A Practical Guide to Apache ShardingSphere’s HINT

Background

Apache ShardingSphere has gradually introduced various features based on practical user requirements, such as data sharding and read/write splitting.

The data sharding feature contains many practical sharding strategies such as Standard Sharding Strategy and Complex Sharding Strategy, and users can easily configure the corresponding sharding algorithms.

When it comes to Read/Write Splitting, Apache ShardingSphere provides users with two types called Static and Dynamic, and abundant load balancing algorithms.
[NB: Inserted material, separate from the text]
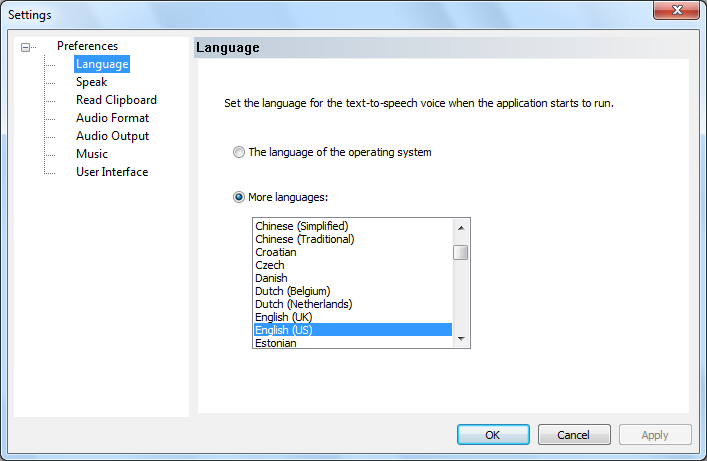Choose the operating system language option
The width and height of the screenshot is (707, 461).
click(x=238, y=152)
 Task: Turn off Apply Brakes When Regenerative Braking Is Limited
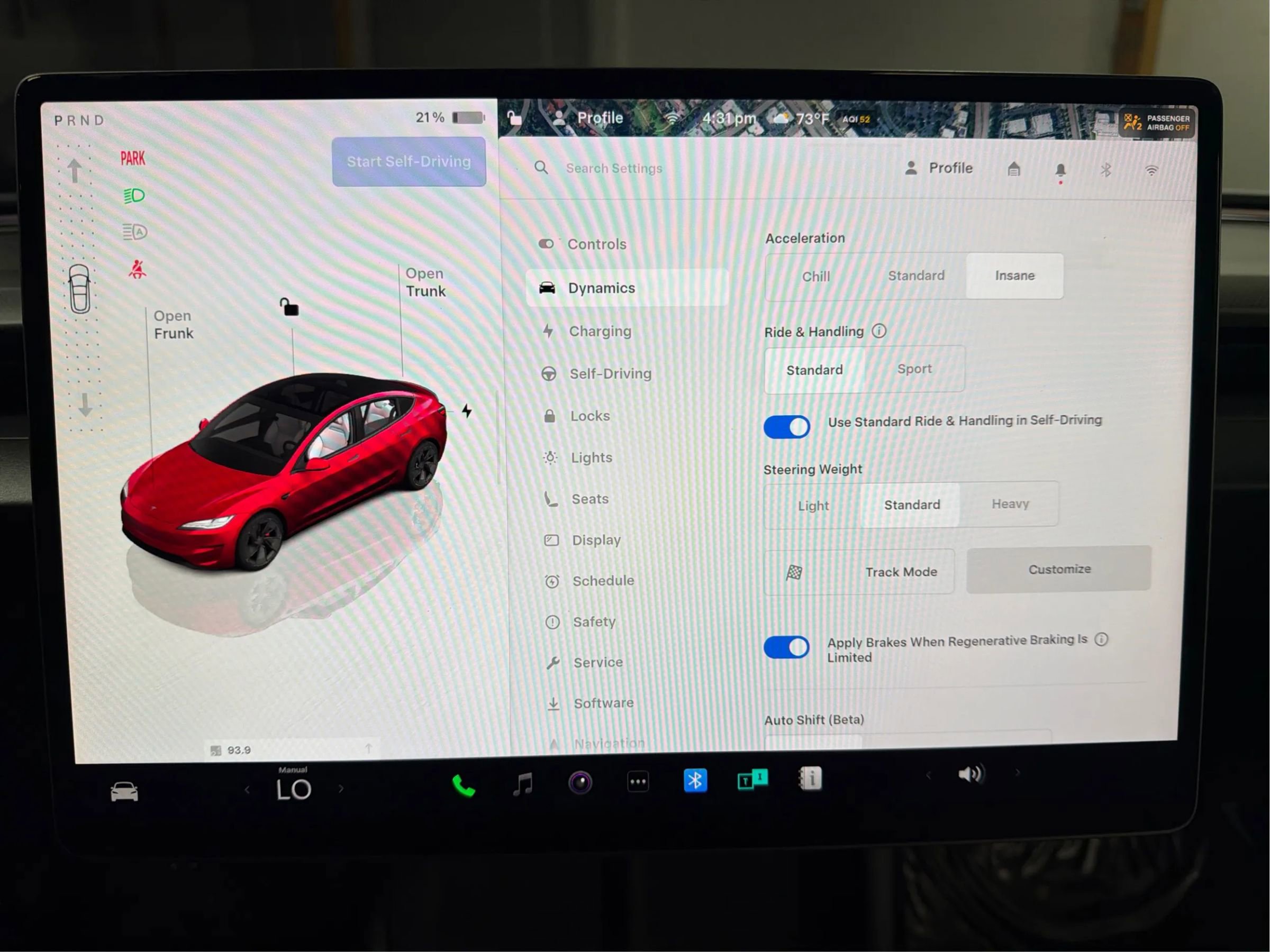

Sharding and Read/Write Splitting functions of ShardingSphere are already very useful, but scenarios are ever-changing.

Take a multi-tenant case as an example: a user expects to shard data according to the tenant to which the login account belongs, but the tenant information does not exist in every business SQL. In this case, the algorithm for extracting sharding fields from SQL is not feasible.

Additionally, in most read/write splitting scenarios, users want to route queries to the secondary database for execution, but in some scenarios with a requirement for real-time operations, users want to route SQL to the primary database for execution. Currently, read/write splitting cannot meet business requirements.

Considering the above-mentioned pain points, Apache ShardingSphere created the Hint function to allow users to utilize different logic rather than SQL to implement forced routing or sharding.

Currently, ShardingSphere provides users with two Hint methods. One is a manual programming method with Java API and uses HintManager for forced routing and sharding. This method is very friendly to applications programmed with JDBC because developers don’t need to write too much code and can easily implement SQL-independent sharding or forced routing functions.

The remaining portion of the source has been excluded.